## [DATA FOR PROCESSING]
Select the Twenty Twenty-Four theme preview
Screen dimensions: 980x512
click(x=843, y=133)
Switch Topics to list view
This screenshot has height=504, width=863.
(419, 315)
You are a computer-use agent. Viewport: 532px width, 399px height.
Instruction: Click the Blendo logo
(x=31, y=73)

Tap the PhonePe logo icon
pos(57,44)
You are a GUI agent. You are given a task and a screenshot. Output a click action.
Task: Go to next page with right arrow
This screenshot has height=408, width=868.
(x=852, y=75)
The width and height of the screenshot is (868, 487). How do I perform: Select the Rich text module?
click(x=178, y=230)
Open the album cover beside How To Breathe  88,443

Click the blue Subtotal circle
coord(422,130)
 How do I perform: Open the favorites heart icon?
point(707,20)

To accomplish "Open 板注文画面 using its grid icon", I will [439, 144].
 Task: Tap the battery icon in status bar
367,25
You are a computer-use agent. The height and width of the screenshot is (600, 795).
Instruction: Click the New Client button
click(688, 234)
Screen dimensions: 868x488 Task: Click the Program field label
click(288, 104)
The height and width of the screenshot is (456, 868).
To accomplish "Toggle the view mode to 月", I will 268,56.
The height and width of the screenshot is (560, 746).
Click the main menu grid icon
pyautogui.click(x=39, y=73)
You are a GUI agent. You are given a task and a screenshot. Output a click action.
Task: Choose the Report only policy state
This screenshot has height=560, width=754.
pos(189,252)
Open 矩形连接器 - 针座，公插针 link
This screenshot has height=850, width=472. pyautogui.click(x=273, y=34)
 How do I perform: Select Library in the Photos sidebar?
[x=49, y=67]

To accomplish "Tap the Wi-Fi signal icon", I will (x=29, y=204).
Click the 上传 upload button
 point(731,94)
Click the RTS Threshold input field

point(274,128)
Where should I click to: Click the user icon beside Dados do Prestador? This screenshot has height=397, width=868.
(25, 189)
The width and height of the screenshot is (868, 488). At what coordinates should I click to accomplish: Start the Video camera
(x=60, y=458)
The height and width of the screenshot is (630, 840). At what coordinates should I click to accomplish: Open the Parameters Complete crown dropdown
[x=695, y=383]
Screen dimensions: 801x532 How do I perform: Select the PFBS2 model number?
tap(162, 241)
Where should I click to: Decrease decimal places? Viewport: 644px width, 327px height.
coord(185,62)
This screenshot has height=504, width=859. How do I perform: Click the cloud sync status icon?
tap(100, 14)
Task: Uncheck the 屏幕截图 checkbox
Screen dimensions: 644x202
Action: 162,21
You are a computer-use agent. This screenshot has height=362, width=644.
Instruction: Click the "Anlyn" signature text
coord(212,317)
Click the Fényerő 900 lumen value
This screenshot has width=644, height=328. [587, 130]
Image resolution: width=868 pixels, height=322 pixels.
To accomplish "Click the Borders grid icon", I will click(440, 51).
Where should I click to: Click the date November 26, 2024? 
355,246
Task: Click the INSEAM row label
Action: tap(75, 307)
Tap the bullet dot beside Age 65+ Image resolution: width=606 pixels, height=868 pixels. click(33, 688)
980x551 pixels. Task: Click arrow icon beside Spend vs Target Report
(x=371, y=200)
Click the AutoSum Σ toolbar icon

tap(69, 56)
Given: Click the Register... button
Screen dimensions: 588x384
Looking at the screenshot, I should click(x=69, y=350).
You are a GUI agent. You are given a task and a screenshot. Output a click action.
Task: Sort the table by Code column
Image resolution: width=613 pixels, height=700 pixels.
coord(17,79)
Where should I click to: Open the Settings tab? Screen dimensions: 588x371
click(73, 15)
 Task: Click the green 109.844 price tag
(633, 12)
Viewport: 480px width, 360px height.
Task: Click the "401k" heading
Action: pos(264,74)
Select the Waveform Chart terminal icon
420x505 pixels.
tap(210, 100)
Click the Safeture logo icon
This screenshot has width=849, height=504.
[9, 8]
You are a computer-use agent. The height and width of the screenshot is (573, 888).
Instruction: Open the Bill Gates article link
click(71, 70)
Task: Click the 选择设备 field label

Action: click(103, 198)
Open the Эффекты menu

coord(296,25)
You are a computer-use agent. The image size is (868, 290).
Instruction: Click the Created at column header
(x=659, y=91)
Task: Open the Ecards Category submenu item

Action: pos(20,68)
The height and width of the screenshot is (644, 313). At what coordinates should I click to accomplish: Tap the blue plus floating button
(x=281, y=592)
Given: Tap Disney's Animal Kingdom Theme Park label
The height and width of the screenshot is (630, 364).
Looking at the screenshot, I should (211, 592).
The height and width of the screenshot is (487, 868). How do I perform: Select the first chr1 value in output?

## [WHAT IS NEEDED]
Exact copies of all the lines above are required.

## [TASK OUTPUT]
Select the Twenty Twenty-Four theme preview
Screen dimensions: 980x512
click(x=843, y=133)
Switch Topics to list view
This screenshot has height=504, width=863.
(419, 315)
You are a computer-use agent. Viewport: 532px width, 399px height.
Instruction: Click the Blendo logo
(x=31, y=73)

Tap the PhonePe logo icon
pos(57,44)
You are a GUI agent. You are given a task and a screenshot. Output a click action.
Task: Go to next page with right arrow
This screenshot has height=408, width=868.
(x=852, y=75)
The width and height of the screenshot is (868, 487). How do I perform: Select the Rich text module?
click(x=178, y=230)
Open the album cover beside How To Breathe  88,443

Click the blue Subtotal circle
coord(422,130)
 How do I perform: Open the favorites heart icon?
point(707,20)

To accomplish "Open 板注文画面 using its grid icon", I will [439, 144].
 Task: Tap the battery icon in status bar
367,25
You are a computer-use agent. The height and width of the screenshot is (600, 795).
Instruction: Click the New Client button
click(688, 234)
Screen dimensions: 868x488 Task: Click the Program field label
click(288, 104)
The height and width of the screenshot is (456, 868).
To accomplish "Toggle the view mode to 月", I will 268,56.
The height and width of the screenshot is (560, 746).
Click the main menu grid icon
pyautogui.click(x=39, y=73)
You are a GUI agent. You are given a task and a screenshot. Output a click action.
Task: Choose the Report only policy state
This screenshot has height=560, width=754.
pos(189,252)
Open 矩形连接器 - 针座，公插针 link
This screenshot has height=850, width=472. pyautogui.click(x=273, y=34)
 How do I perform: Select Library in the Photos sidebar?
[x=49, y=67]

To accomplish "Tap the Wi-Fi signal icon", I will (x=29, y=204).
Click the 上传 upload button
 point(731,94)
Click the RTS Threshold input field

point(274,128)
Where should I click to: Click the user icon beside Dados do Prestador? This screenshot has height=397, width=868.
(25, 189)
The width and height of the screenshot is (868, 488). At what coordinates should I click to accomplish: Start the Video camera
(x=60, y=458)
The height and width of the screenshot is (630, 840). At what coordinates should I click to accomplish: Open the Parameters Complete crown dropdown
[x=695, y=383]
Screen dimensions: 801x532 How do I perform: Select the PFBS2 model number?
tap(162, 241)
Where should I click to: Decrease decimal places? Viewport: 644px width, 327px height.
coord(185,62)
This screenshot has height=504, width=859. How do I perform: Click the cloud sync status icon?
tap(100, 14)
Task: Uncheck the 屏幕截图 checkbox
Screen dimensions: 644x202
Action: 162,21
You are a computer-use agent. This screenshot has height=362, width=644.
Instruction: Click the "Anlyn" signature text
coord(212,317)
Click the Fényerő 900 lumen value
This screenshot has width=644, height=328. [587, 130]
Image resolution: width=868 pixels, height=322 pixels.
To accomplish "Click the Borders grid icon", I will click(440, 51).
Where should I click to: Click the date November 26, 2024? 
355,246
Task: Click the INSEAM row label
Action: tap(75, 307)
Tap the bullet dot beside Age 65+ Image resolution: width=606 pixels, height=868 pixels. click(33, 688)
980x551 pixels. Task: Click arrow icon beside Spend vs Target Report
(x=371, y=200)
Click the AutoSum Σ toolbar icon

tap(69, 56)
Given: Click the Register... button
Screen dimensions: 588x384
Looking at the screenshot, I should click(x=69, y=350).
You are a GUI agent. You are given a task and a screenshot. Output a click action.
Task: Sort the table by Code column
Image resolution: width=613 pixels, height=700 pixels.
coord(17,79)
Where should I click to: Open the Settings tab? Screen dimensions: 588x371
click(73, 15)
 Task: Click the green 109.844 price tag
(633, 12)
Viewport: 480px width, 360px height.
Task: Click the "401k" heading
Action: pos(264,74)
Select the Waveform Chart terminal icon
420x505 pixels.
tap(210, 100)
Click the Safeture logo icon
This screenshot has width=849, height=504.
[9, 8]
You are a computer-use agent. The height and width of the screenshot is (573, 888).
Instruction: Open the Bill Gates article link
click(71, 70)
Task: Click the 选择设备 field label

Action: click(103, 198)
Open the Эффекты menu

coord(296,25)
You are a computer-use agent. The image size is (868, 290).
Instruction: Click the Created at column header
(x=659, y=91)
Task: Open the Ecards Category submenu item

Action: pos(20,68)
The height and width of the screenshot is (644, 313). At what coordinates should I click to accomplish: Tap the blue plus floating button
(x=281, y=592)
Given: Tap Disney's Animal Kingdom Theme Park label
The height and width of the screenshot is (630, 364).
Looking at the screenshot, I should (211, 592).
The height and width of the screenshot is (487, 868). How do I perform: Select the first chr1 value in output?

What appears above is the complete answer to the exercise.